The reading had an impressive group of writers who were connected to O’Brien. They included Ernest Hardy, Jonathan Lethem, entrepreneur and designer Andy Spade, and was moderated by the acclaimed writer and art journalist Linda Yablonsky. Publisher of the book, Michael Zilkha, gave a lovely introduction to the evening, talking about his relationship with O’Brien. It was an impressive, and diverse, group.

Linda Yablonsky started the readings with the piece “Why I Still Don’t Paint,” which was first published in 1984 in Paper Magazine.
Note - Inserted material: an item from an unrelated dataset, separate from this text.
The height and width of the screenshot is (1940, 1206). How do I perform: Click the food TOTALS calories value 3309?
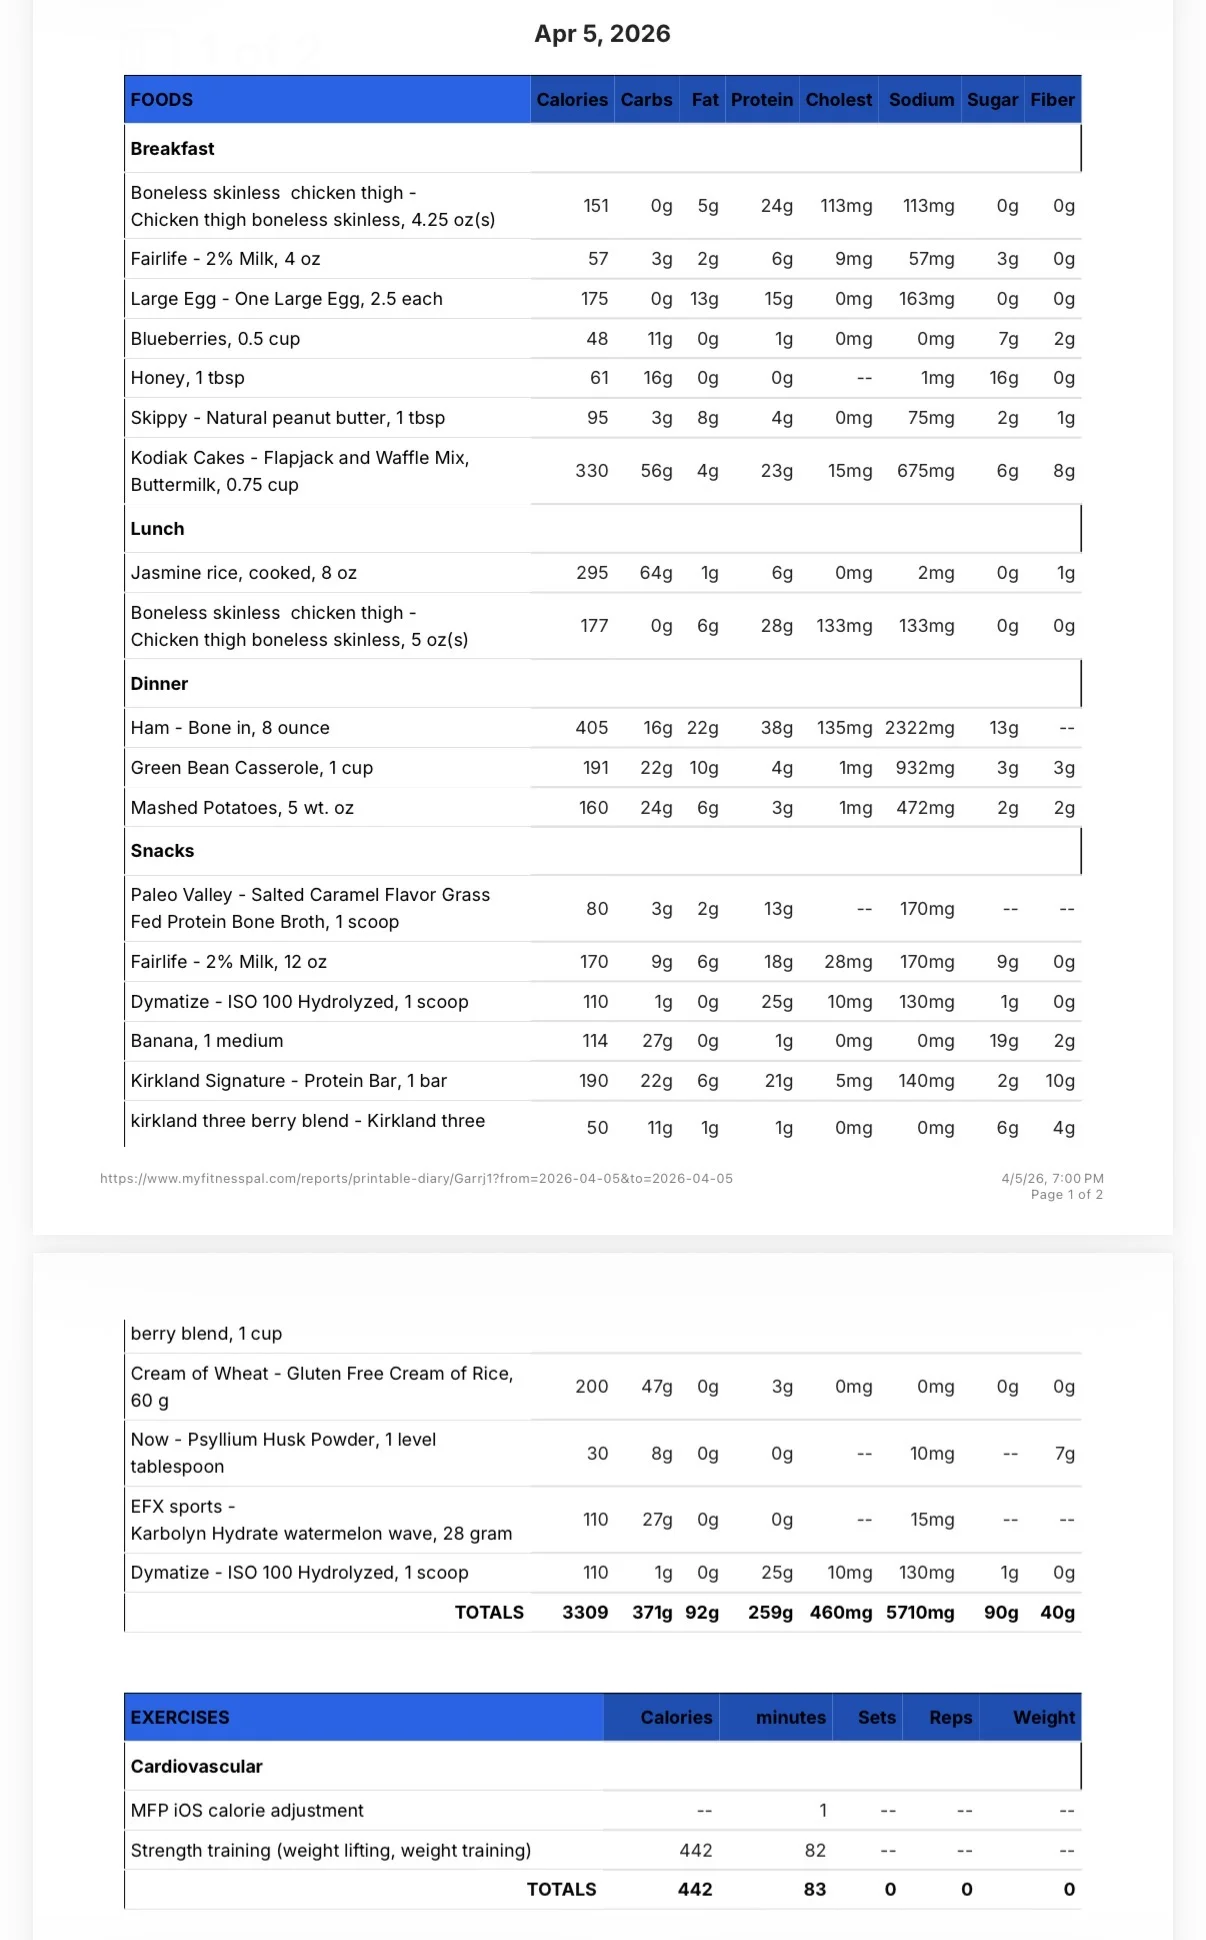tap(585, 1613)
A piece on the art of specialization, which dissects the inevitable, multi-disciplinary, nature of what it meant to be an artist, writer, and musician in 1984. (*Side note: There was a reference in this piece to a band called “The Happiness Boys,” which I highly recommend.)

Ernest Hardy’s reading of “I remember Jean-Michel,” gave a beautiful and meandering account of the personal details of the artist’s life. Details which might easily be considered mundane and inconsequential, but as written here are treated as sacred accounts of the life and times of a messianic figure, and rightly so.

Notes on Hip” (a piece from Interview Magazine, 1987) was the section selected by Andy Spade. Considering O’Brien’s self-awareness of his position in the pantheon of “cool,” it was surprising that he would have ever dared to broach the subject, but here it was in all of it’s ephemeral glory. The cadence, rhythm, and music-like quality of the reading by Spade almost made you forget that the content of the words were a sardonic observation on taste.

The last, and most politically topical, piece of the evening was “The Rhetoric of Confusion: Sarah Palin and the Rise of Mediocracy,” read by acclaimed author Jonathan Lethem. This piece, written in 2008, is a haunting prophesy that lays-out the neoconservative strategy, in a world where “the political system resembles American Idol.” This piece is a startling, and poignant, reminder that the political mechanism of manipulation and control of the American public is always being refined. While this exercise could quickly become cynical and accusatory, in O’Brien’s hands it does something else. While the piece critiques the neocon strategy, it treats the population that put these people into power with a level of understanding, and compassion, that’s sorely missing from today’s political dialog.

In the world of contemporary writing, there are very few writers whose work permeate as many different mediums as O’Brien’s did. He had an unrelenting eye for observation. His ability to be awed by something was only matched by his ability to make you be in awe of that very thing. It was a kind of observational symbiosis; what he fed on, would feed you too.